_Task_
Would you copy only the lines below, from the one containing "Where should I" through the very last one, leaving the pictures out?

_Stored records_
────────────────
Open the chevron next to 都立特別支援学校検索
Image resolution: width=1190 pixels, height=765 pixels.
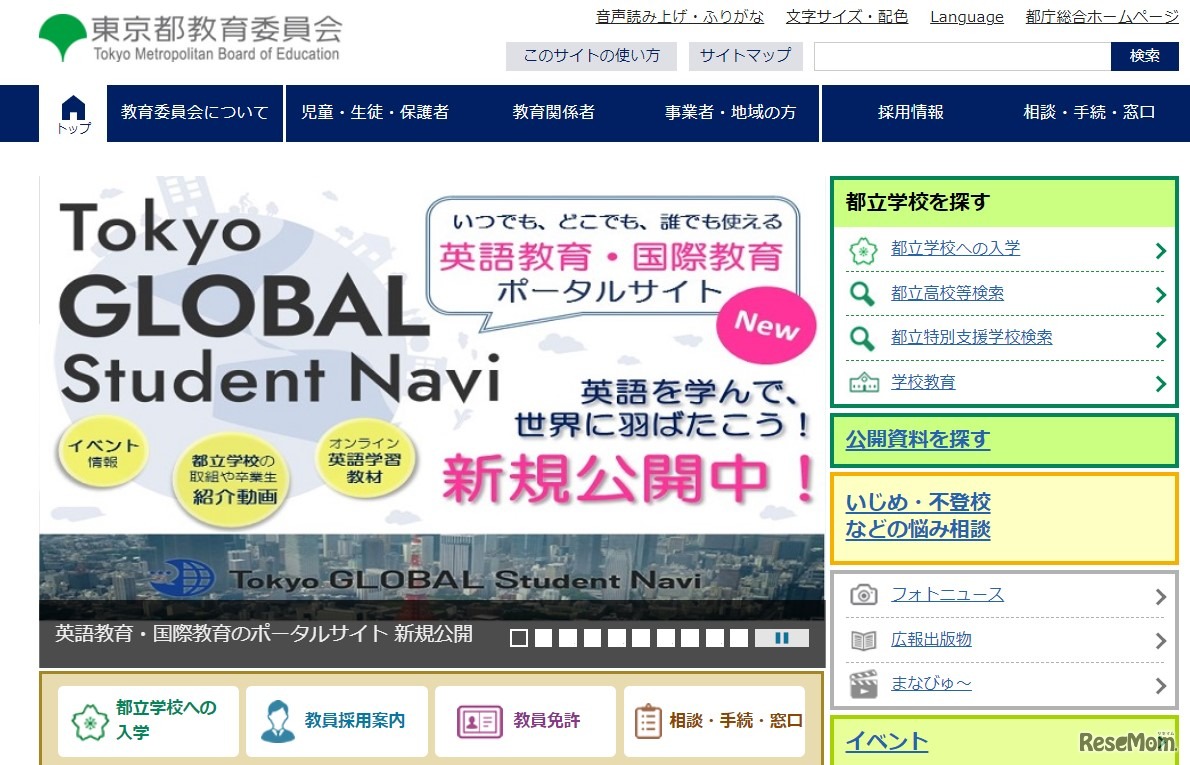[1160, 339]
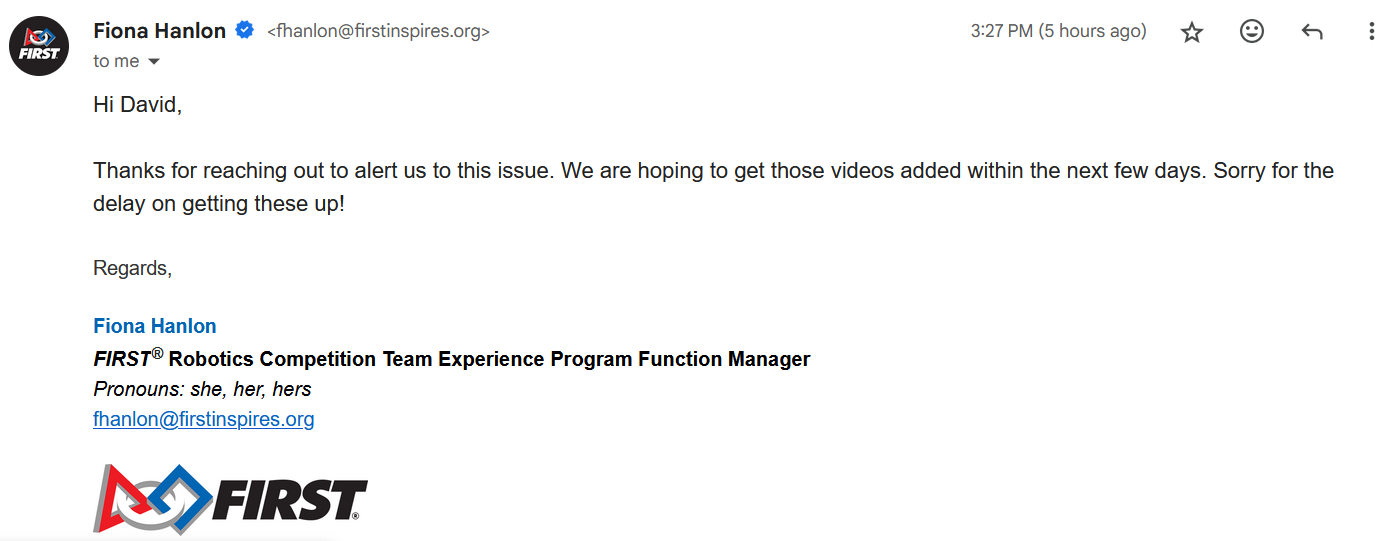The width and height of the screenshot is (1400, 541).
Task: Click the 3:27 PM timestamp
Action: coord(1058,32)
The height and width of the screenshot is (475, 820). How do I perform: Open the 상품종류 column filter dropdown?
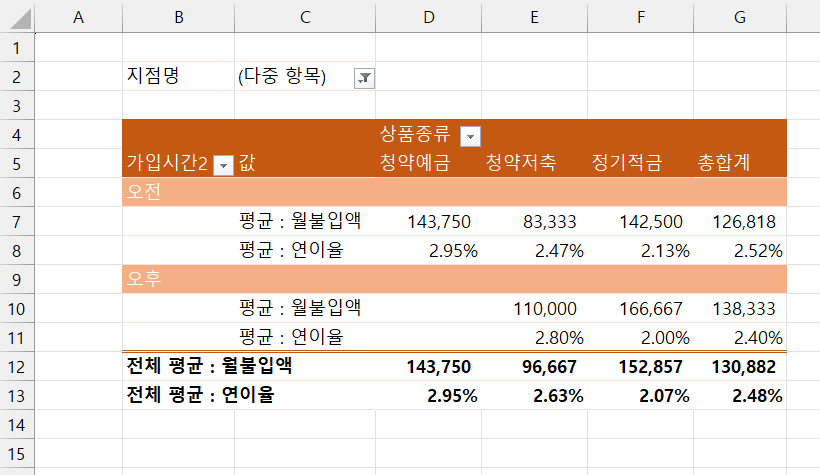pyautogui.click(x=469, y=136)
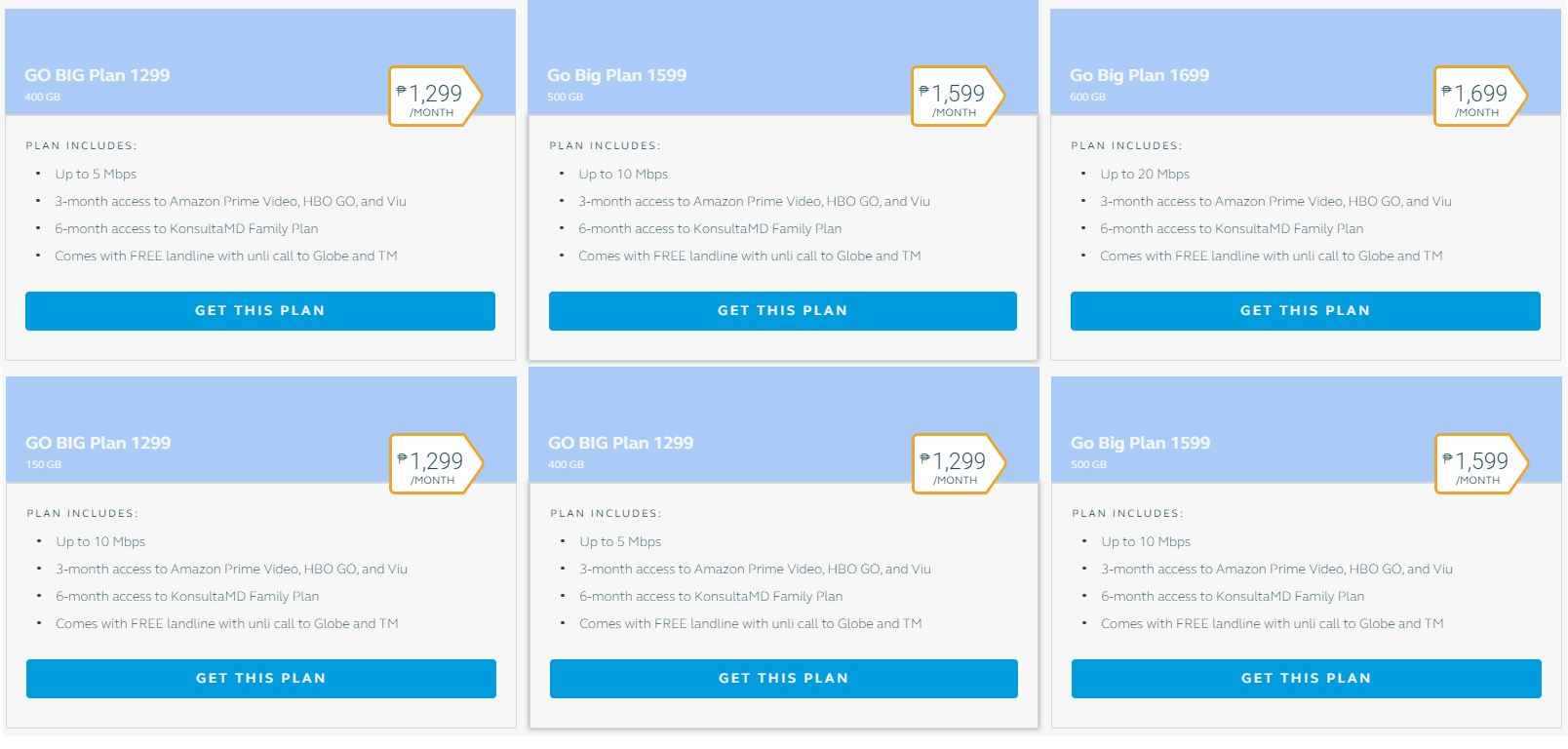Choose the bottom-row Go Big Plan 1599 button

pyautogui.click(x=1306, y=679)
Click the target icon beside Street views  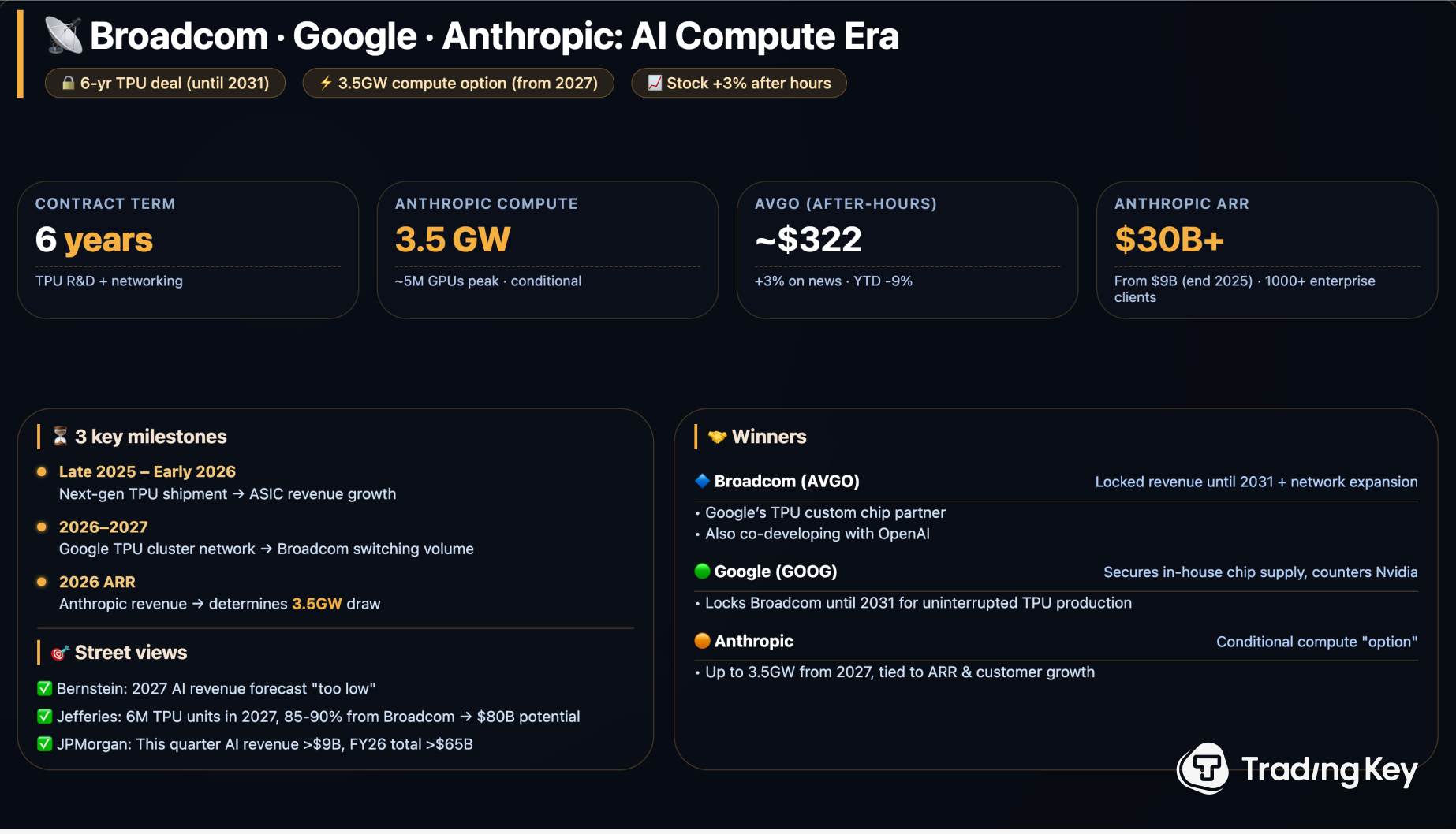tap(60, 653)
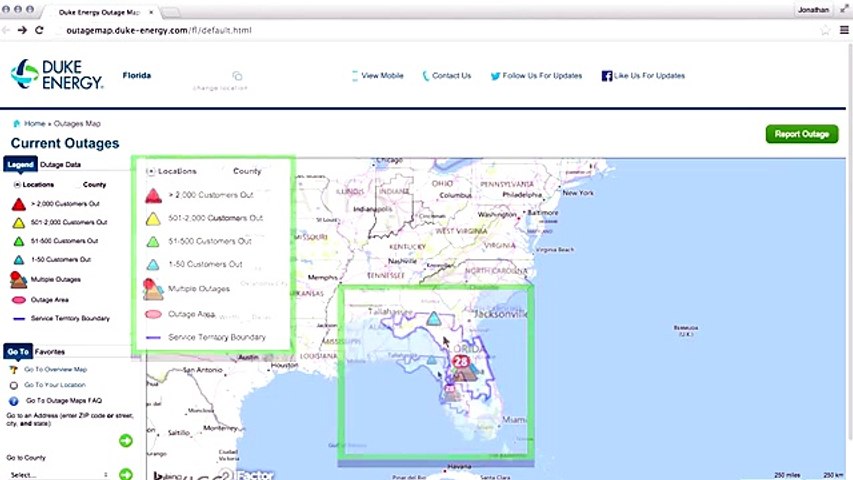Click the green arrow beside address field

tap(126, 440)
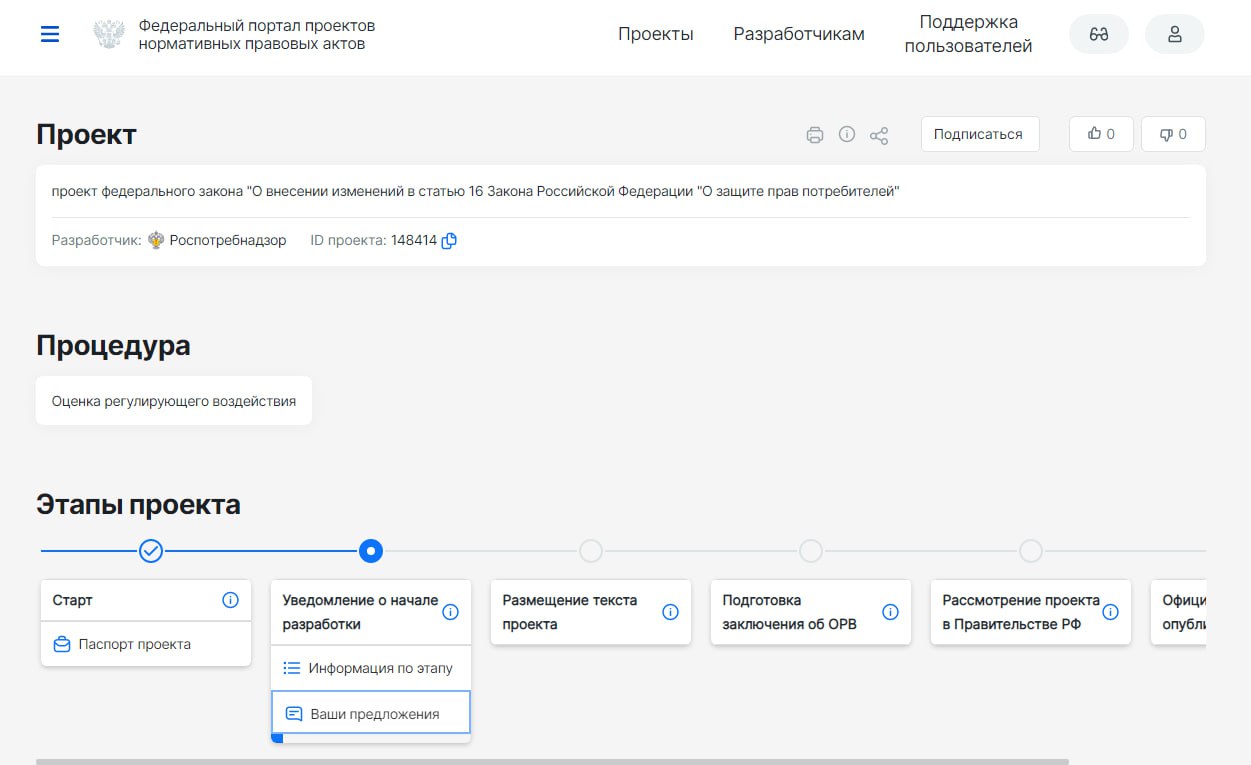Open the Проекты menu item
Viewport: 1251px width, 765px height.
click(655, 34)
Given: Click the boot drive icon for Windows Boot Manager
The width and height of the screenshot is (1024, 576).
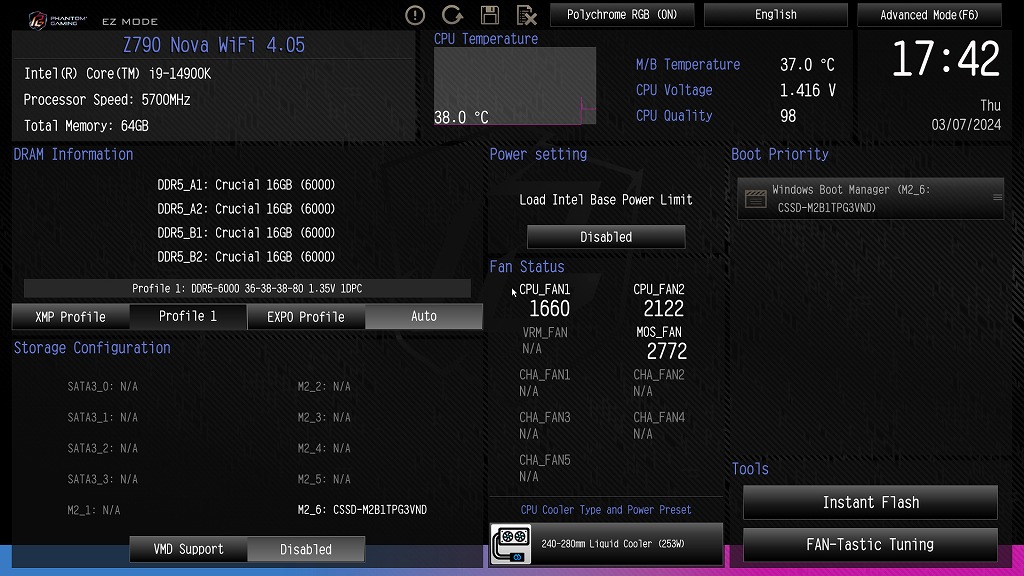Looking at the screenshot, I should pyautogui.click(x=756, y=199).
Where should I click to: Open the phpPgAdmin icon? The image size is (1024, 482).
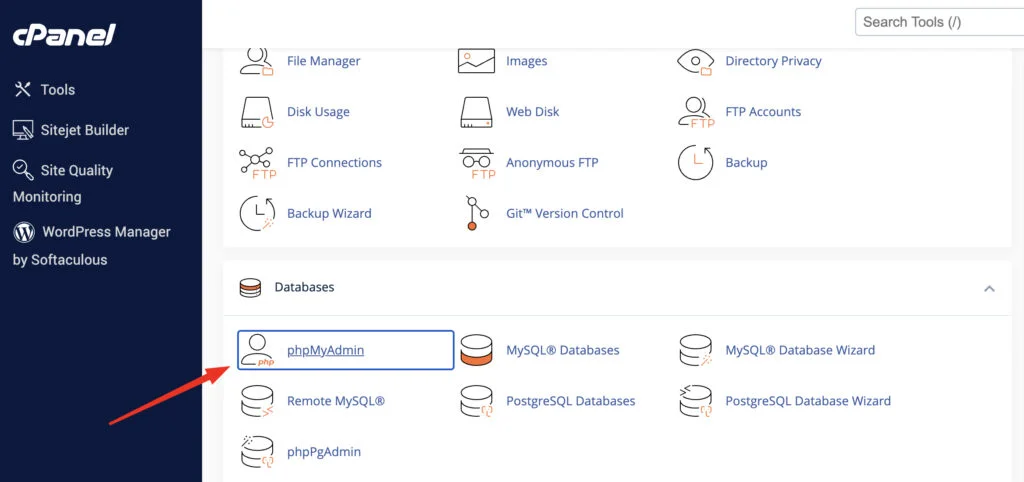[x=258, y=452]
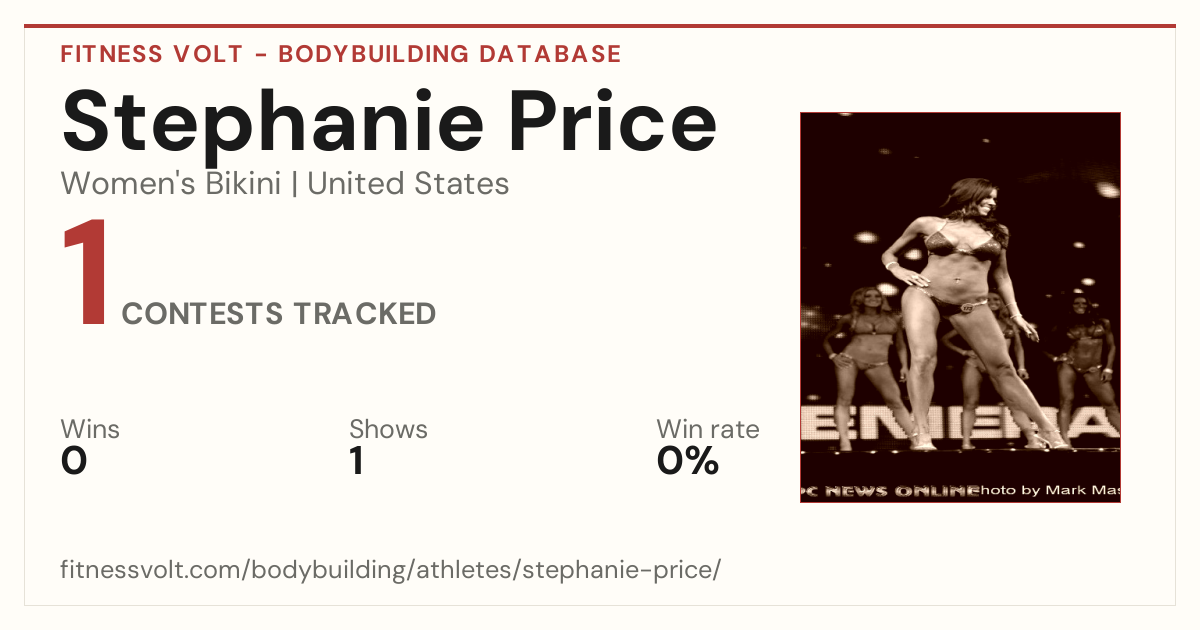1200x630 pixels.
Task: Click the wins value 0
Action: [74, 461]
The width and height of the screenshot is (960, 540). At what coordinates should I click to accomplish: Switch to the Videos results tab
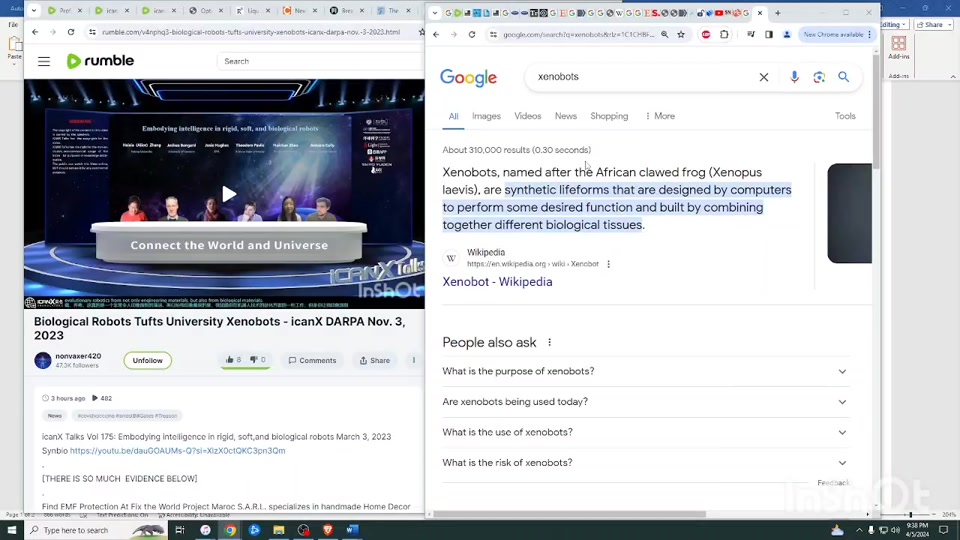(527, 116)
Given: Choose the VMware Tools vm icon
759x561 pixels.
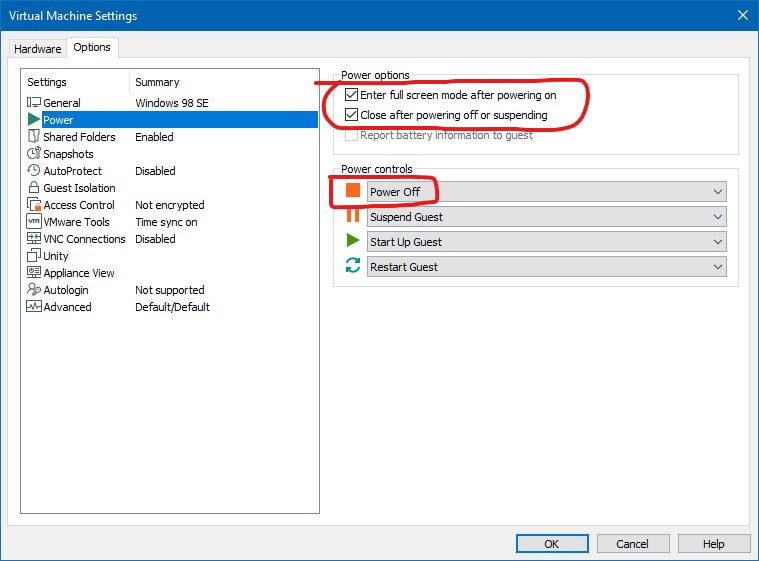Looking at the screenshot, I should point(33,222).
────────────────
_Your response_
Where should I click to: Open the phpPgAdmin icon? The image size is (1024, 482).
[x=258, y=452]
1200x630 pixels.
Task: Click the wins value 0
Action: [74, 461]
The width and height of the screenshot is (960, 540). At what coordinates should I click to accomplish: Switch to the Videos results tab
(527, 116)
Given: Choose the VMware Tools vm icon
759x561 pixels.
Looking at the screenshot, I should point(33,222).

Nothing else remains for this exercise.